First up, Eric Liu presented his work on Pixel.js, originally developed last year by Ké Zhang and Zeyad Saleh.

Eric has been expanding on their work and integrating Pixel into the overall workflow, so he presented on work he’s done with Martha Thomae, Pixel.js and the Calvo Classifier as a Rodan Workflow.

Minh Anh Nguyen demonstrated her recent work on Updates to RODAN Gamera Interactive Classifier.

Recent work includes its integration into our workflow manager, Rodan, as well as testing from collaborators Inga Behrendt and Jennifer Bain. New functionality for correction has also been added, including deleting and renaming classes, importing and saving classes and subclasses, and deleting glyphs as needed.

Noah Baxter is tackling the pitch finding part of the OMR process this summer.

He’s been working with a staff-finding algorithm to try to find centre-weighting for each note glyph and use that to determine pitch. Check out his slides for more: Heuristic Pitch Finding.

Zoé McLennan and Andrew Tran both worked for us last summer, too, and we’ve added Juliette Regimbal to the Neon team this year. In their presentation, Neon2: Redesigning a web-based MEI neume editor, they talk about integrating Verovio into Neon2 (see Andrew Tran, below).

The original version of Neon was developed before Verovio existed, and used fabric.js as a rendering tool. Verovio is a much more efficient tool for rendering music as it was designed for that purpose. They also talked about plans for Neon3, which incorporates editing tools into the new framework built in Neon2 (see Juliette Regimbal, below).

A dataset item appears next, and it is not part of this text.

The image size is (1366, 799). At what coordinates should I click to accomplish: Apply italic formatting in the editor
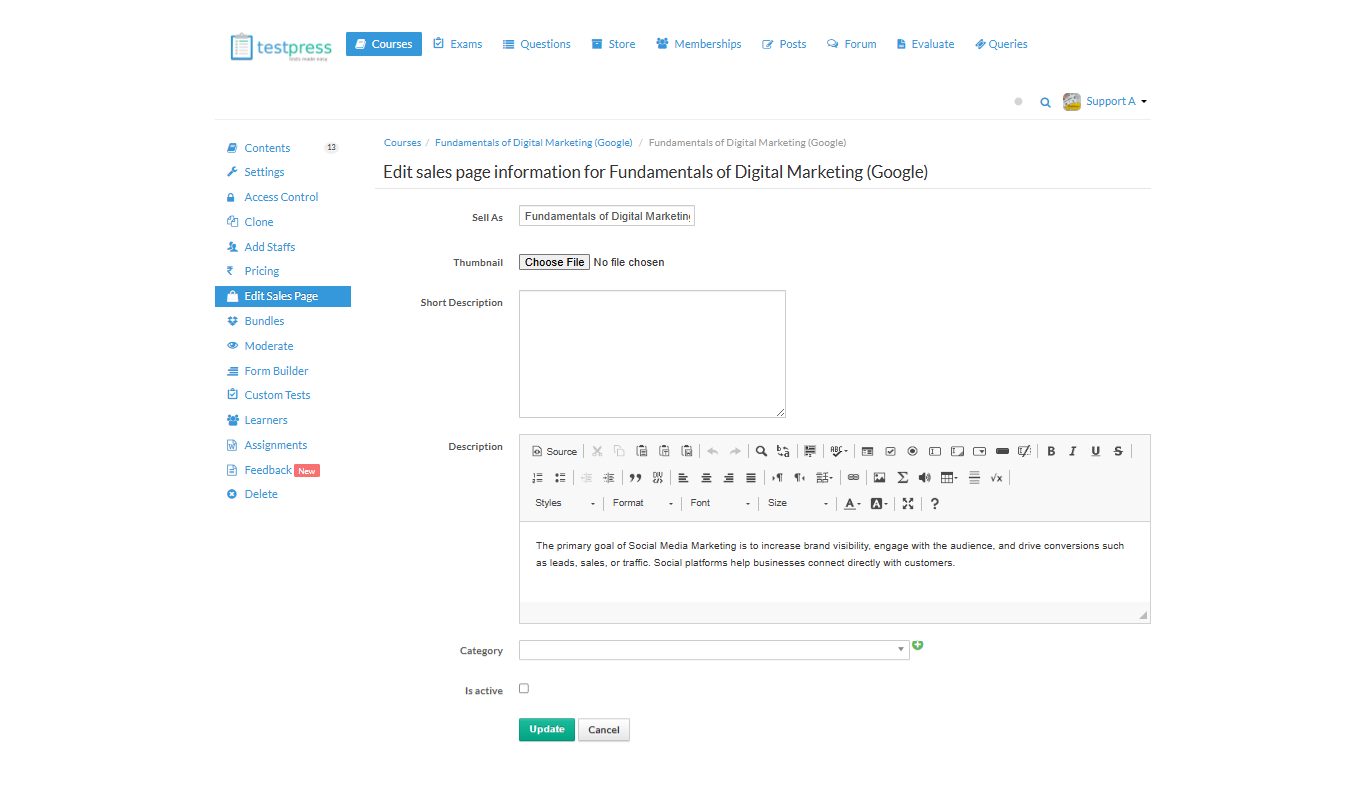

Finally, the SIMSSA Database is designed as a repository for symbolic music files. Originally conceived as the ELVIS Database as part of the ELVIS Digging into Data grant many years ago, this newest iteration is based on a new data model developed last year by Cory McKay, Andrew Hankinson, Julie Cumming, and Ichiro Fujinaga. In the lab Gustavo Polins Pedro and Andrew Kam have been working on putting this model into practise, as well as updating and improving the user interface and metadata. Below, Andrew Kam discusses querying a relational database for information about chants.

Here, Gustavo describes some experiments done with graph database technology for our project.

You can see their slides at SIMSSA Database

Thanks to everyone who presented!

The next SIMSSA Workshop will be in Leipzig, after IAML! Maybe we’ll see you there!